Parmi la multitude de films réalisés par Im Kwon-taek, la découverte de "Festival" témoigne de la plasticité ébouriffante du cinéaste coréen, sa capacité à créer une œuvre qui, sous prétexte de représenter une couleur locale, devient complètement hybride. C'est ainsi que "Festival", en montrant une cérémonie autour de la mort d'une vieille femme, adopte des modes de narrations diverses.
Le film débute sur un ton totalement loufoque, quand l'annonce de la mort de la femme âgée, se révèle fausse, ou sujet à suspicion. Une petite fille, conviée par l'écrivain à venir assister à ses funérailles ne lui demande t-elle pas : grand-mère est à nouveau morte ? Certaines scènes désopilantes semblent aller dans le sens d'une critique de ces funérailles traditionnels suivies de deuil qui peuvent durer des mois. Pourtant, Im Kwon-taek joue totalement la carte documentaire, en donnant des précisions sur les différentes étapes des funérailles (elles sont toutes décrites par des sous-titres).
Qui plus est, le rendu minutieux de cette cérémonie, en appui sur les rituels chamaniques dont elle découle, est quasiment présenté en temps réel. Mais un peu comme dans le beau 'Chant de la fidèle Chunyang", à la dimension documentaire, étirée, vient se greffer une autre instance, qui en contrarie l'ordonnance : le désordre des corps, amplifié par des phases de pure bouffonnerie. Il faut voir par exemple cette femme qui arrive en pleurant (dans une sorte d'exagération expressive qui ressortit à la posture des pleureuses) alors que le spectateur sait que la grand-mère n'est, une fois de plus, pas encore morte.
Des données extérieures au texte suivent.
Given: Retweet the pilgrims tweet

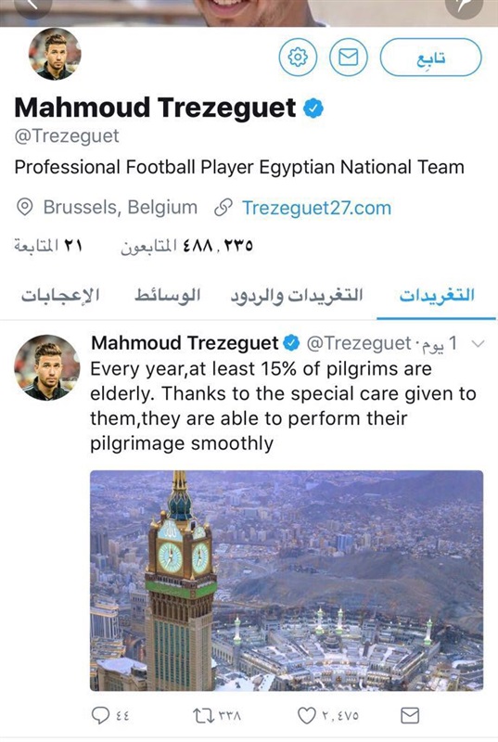Looking at the screenshot, I should [x=203, y=715].
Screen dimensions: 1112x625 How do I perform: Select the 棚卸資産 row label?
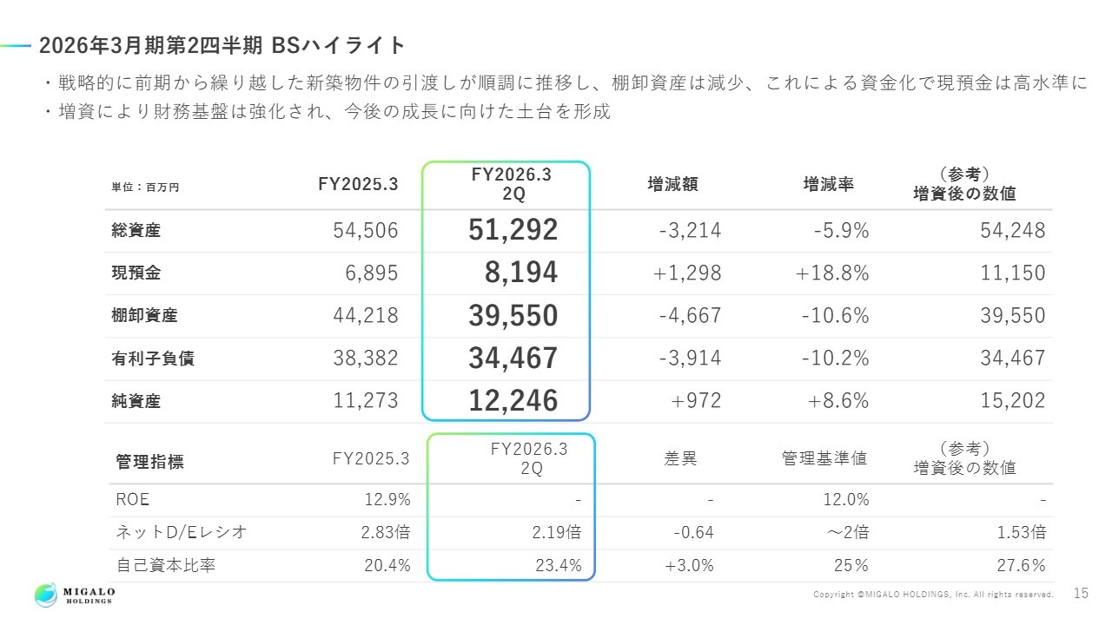(144, 316)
Et, dans une sorte d'inversion carnavalesque des valeurs, les plats et boissons prévus pour les funérailles se transforment en mets de fête. Entre l'abandon sans complexe à la consommation d'alcool et la véritable cérémonie (quand la vieille femme décède enfin), tous les corps en présence, qui définissent différentes appartenances sociales, se frottent et se confrontent. Il y a notamment ce beau personnage féminin, nièce de l'écrivain, mouton noir de la famille, qui s'impose narrativement à la fois comme un relais entre les personnages, tout en étant dans une radicale distance, liée à son humeur rebelle. Un vrai corps plastique qui imprègne les plans, toujours en décalage.
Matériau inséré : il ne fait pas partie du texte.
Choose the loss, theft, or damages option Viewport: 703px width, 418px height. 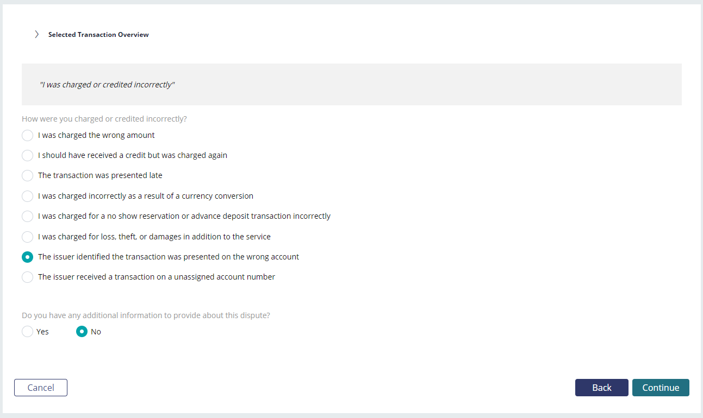coord(27,237)
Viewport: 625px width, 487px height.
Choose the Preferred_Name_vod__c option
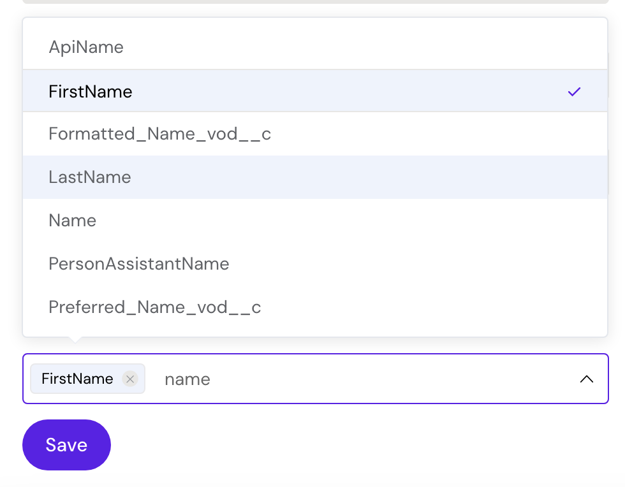tap(155, 307)
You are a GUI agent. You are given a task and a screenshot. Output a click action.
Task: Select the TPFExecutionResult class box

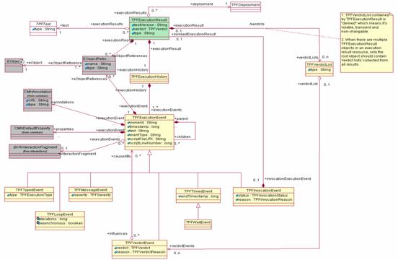pos(149,28)
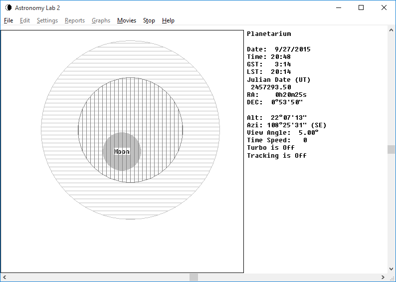Click the Graphs menu item
Image resolution: width=396 pixels, height=282 pixels.
(x=101, y=20)

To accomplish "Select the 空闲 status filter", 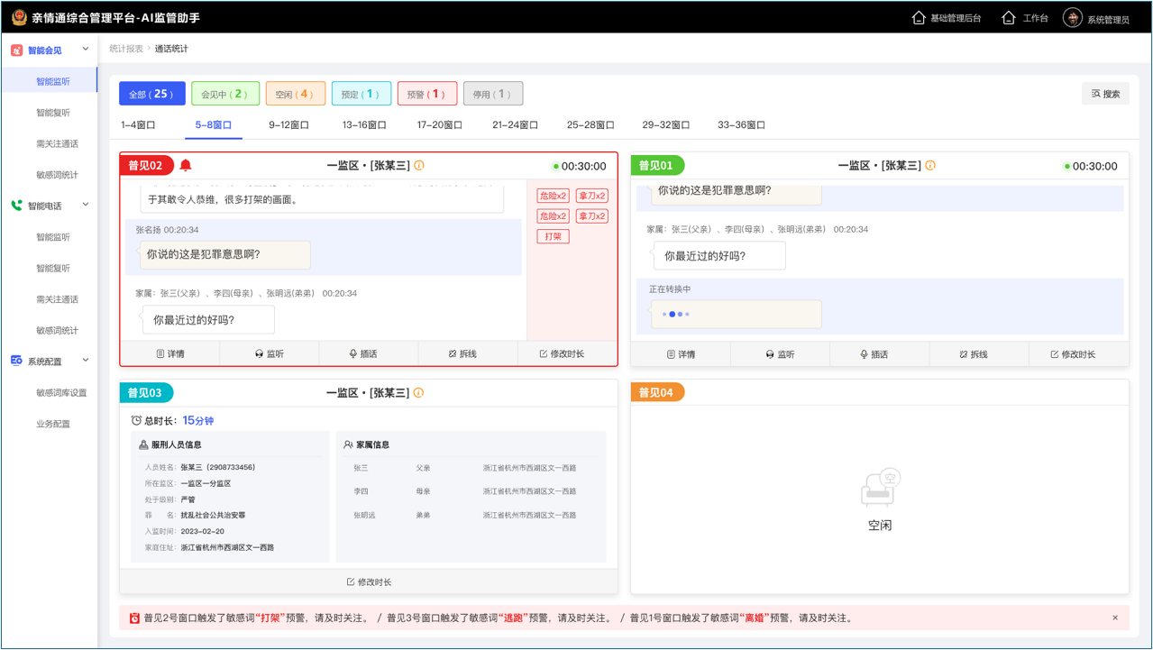I will click(295, 94).
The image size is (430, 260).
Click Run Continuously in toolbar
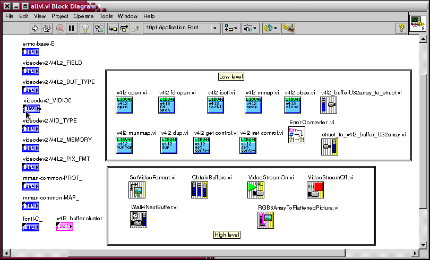click(x=47, y=28)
Cette forme d'impureté qui traverse le film comme pour fracturer les assises traditionnelles de l'intrigue trouve un accomplissement onirique, avec cette petite fille qui tisse une histoire autour de la grand-mère. A mesure que son récit avance, sur fond d'images féeriques, dérivées d'un conte, la grand-mère se transforme, jusqu'à régresser dans un stade infantile. Il s'agit moins, par cette démarche, de créer une dialectique entre naissance et mort, que de nourrir l'imaginaire autour de la défunte pour l'inscrire dans une cycle perpétuellement renouvelable.